*TEXTO DO EXERCÍCIO*
- - - - - - -

A Amazon expandiu seus tentáculos para a nuvem, criando um ambiente robusto e investindo em dólares recorrentes, ao invés de estar presa a um modelo de vendas.

A Microsoft, quem diria, mudou silenciosamente. Soltou sistemas mais elogiados. Investiu em inovação. Diversificou. Entrou no mercado de games desacreditada, e fez bonito. Fugiu do padrão de grandes eventos com grandes anúncios, e pulverizou seus lançamentos, de forma que os fracassos de público (e eles existiram) não tivessem o mesmo impacto do passado.

O mercado ganhou caras novas. Netflix e Spotify entregaram mais, melhor e mais barato do que o iTunes. Serviços de nuvem pipocaram de forma consistente, todos mais eficazes e mais baratos que o iCloud.

E para piorar o cenário da Apple, os Chineses aprenderam a fazer celulares. Marcas que nem estavam no radar, de repente começaram a incomodar, e foi muito rápido. Huawey, Xiaomi, OnPlus e outras marcas conquistaram o mercado Chinês, onde a Apple reinava, com produtos de qualidade, inovação e, muito importante, preços bem menores.

- - - - - - -

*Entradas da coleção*

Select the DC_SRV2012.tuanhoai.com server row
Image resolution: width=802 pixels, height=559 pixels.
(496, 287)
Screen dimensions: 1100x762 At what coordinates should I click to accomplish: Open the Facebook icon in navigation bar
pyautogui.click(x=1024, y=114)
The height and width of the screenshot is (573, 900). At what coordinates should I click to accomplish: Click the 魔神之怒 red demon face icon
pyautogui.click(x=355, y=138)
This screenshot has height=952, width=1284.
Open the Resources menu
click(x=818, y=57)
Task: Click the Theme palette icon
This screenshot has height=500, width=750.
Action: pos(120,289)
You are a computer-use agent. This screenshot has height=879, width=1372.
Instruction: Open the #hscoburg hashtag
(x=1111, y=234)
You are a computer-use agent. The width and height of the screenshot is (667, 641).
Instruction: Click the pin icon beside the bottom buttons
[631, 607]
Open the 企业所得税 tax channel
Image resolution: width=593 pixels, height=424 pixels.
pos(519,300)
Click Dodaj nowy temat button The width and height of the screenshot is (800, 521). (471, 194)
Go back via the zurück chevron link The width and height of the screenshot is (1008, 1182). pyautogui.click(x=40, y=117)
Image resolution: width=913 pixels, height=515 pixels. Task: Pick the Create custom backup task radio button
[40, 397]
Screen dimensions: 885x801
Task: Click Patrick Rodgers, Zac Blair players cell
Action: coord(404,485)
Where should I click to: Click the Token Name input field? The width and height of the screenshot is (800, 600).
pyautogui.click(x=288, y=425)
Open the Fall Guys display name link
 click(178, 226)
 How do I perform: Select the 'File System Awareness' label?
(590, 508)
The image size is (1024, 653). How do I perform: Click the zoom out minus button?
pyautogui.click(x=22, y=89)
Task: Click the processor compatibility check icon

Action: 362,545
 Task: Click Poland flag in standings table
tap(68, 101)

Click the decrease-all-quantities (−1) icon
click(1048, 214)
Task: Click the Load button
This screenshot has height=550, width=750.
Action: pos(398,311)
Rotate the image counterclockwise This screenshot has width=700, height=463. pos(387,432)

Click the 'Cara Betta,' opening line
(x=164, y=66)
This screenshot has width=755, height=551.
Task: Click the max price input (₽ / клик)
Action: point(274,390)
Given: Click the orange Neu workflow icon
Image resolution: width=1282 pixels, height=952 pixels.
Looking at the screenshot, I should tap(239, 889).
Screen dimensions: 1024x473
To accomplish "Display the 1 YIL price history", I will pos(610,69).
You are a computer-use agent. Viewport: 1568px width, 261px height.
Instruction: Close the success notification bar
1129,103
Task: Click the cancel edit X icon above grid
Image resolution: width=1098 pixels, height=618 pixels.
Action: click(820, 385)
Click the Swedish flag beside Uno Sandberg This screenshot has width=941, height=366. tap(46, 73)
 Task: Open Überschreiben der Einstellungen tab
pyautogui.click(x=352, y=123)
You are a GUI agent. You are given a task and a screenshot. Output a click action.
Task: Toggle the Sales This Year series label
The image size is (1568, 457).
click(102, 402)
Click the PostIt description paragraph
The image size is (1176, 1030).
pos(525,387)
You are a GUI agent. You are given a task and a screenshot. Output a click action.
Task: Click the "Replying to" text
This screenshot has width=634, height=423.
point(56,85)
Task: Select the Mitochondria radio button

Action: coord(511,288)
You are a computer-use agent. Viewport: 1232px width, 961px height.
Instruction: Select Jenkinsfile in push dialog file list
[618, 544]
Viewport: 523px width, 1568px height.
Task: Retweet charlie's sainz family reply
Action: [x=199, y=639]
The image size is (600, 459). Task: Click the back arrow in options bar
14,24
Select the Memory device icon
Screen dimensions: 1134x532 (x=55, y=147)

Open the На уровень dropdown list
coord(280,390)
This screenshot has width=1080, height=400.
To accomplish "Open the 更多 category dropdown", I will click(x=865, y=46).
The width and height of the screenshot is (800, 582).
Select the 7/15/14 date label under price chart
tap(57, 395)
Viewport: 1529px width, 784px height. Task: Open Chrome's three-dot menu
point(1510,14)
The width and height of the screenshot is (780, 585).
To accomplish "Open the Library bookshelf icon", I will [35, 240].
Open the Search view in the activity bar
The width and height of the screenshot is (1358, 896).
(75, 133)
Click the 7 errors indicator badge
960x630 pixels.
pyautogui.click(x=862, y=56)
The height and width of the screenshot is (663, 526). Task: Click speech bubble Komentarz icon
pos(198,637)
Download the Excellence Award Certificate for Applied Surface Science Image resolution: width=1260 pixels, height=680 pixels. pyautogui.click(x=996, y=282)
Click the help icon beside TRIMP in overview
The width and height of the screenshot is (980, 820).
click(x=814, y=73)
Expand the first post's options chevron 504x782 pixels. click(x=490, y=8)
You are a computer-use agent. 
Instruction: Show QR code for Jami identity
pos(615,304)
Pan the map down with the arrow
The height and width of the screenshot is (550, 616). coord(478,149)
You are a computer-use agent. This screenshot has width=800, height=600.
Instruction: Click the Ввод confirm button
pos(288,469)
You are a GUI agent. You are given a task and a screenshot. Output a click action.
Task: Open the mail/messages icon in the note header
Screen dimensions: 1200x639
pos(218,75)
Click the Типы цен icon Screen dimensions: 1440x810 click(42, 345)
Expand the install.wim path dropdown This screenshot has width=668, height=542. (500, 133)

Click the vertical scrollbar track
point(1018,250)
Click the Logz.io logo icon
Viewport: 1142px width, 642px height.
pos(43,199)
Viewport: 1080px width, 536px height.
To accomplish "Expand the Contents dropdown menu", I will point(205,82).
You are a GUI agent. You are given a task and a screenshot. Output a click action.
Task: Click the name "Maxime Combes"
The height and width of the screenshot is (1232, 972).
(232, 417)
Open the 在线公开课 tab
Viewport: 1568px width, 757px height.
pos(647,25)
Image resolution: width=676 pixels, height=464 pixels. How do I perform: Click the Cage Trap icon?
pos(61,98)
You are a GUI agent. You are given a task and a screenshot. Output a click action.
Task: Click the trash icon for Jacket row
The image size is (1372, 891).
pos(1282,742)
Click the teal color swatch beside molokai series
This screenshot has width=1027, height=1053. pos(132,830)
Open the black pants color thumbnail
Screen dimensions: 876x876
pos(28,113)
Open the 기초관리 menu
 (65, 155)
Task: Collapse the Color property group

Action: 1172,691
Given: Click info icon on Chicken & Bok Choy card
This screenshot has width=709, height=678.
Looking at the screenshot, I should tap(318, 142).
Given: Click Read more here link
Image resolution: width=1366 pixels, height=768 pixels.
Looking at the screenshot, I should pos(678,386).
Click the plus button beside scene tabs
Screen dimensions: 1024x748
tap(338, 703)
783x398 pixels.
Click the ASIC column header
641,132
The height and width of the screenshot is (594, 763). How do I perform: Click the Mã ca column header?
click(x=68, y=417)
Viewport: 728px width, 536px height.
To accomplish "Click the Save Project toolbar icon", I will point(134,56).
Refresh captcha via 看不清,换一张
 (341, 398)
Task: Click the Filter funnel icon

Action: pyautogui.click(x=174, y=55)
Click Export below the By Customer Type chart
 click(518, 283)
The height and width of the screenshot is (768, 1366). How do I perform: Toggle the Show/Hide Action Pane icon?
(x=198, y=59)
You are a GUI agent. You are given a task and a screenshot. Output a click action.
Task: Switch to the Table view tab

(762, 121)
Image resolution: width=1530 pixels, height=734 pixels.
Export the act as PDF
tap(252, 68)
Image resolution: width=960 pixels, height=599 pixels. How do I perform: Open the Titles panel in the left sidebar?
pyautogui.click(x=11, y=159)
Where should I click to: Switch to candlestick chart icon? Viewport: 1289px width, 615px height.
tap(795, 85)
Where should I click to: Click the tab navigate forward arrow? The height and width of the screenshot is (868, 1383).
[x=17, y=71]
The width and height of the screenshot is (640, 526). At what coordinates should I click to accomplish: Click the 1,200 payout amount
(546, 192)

- - - - - - -

*INSTRUÇÕES*
[1] Reproduza o trecho do texto sobre a concorrência da Apple que começa em "A Amazon expandiu" e segue até "que o iCloud.".
[2] Segundo o texto sobre a concorrência da Apple, em qual mercado a Microsoft entrou desacreditada?
[3] Dê continuidade ao texto sobre a concorrência enfrentada pela Apple a partir da última frase apresentada.

*RESPOSTAS*
[1]
A Amazon expandiu seus tentáculos para a nuvem, criando um ambiente robusto e investindo em dólares recorrentes, ao invés de estar presa a um modelo de vendas.

A Microsoft, quem diria, mudou silenciosamente. Soltou sistemas mais elogiados. Investiu em inovação. Diversificou. Entrou no mercado de games desacreditada, e fez bonito. Fugiu do padrão de grandes eventos com grandes anúncios, e pulverizou seus lançamentos, de forma que os fracassos de público (e eles existiram) não tivessem o mesmo impacto do passado.

O mercado ganhou caras novas. Netflix e Spotify entregaram mais, melhor e mais barato do que o iTunes. Serviços de nuvem pipocaram de forma consistente, todos mais eficazes e mais baratos que o iCloud.

[2] No mercado de games.

[3]
Resultados sem novidade

O resultado não poderia ser outro. As ações da Apple caíram com rapidez. As projeções para o futuro não apontam em direções muito melhores. Analistas colocaram os papeis da Apple sob dúvida. O mercado já não é mais o que era antes do lançamento do iPhone. Tudo é muito rápido, tudo é instantâneo.

Na semana passada, a Apple resolveu mostrar sua reação. A julgar pelo anúncio, deve ter sido decidida numa reunião na terça feira anterior. Porque, após mais um evento que contou com telas maravilhosas e muito glamour, tudo que o mercado tinha eram dúvidas.

A empresa mostrou seu novo serviço de notícias, cheio de novas publicações, que entrou no ar custando dez dólares mensais, em uma época que as pessoas brigam por informação gratuita. Lançou seu Apple TV +, que basicamente é o Netflix pra chamar de seu. Para provar a relevância do seu serviço, trouxe ao palco Steve Spielberg e Oprah Winfrey, e anunciou outros nomes de peso como criadores exclusivos para seu canal. Anunciou que terá uma plataforma de games, mas não conseguiu explicar qual é realmente o diferencial dela.

E pontou novamente que se preocupa com a privacidade de seus assinantes, e que não usa nenhum dado deles para publicidade.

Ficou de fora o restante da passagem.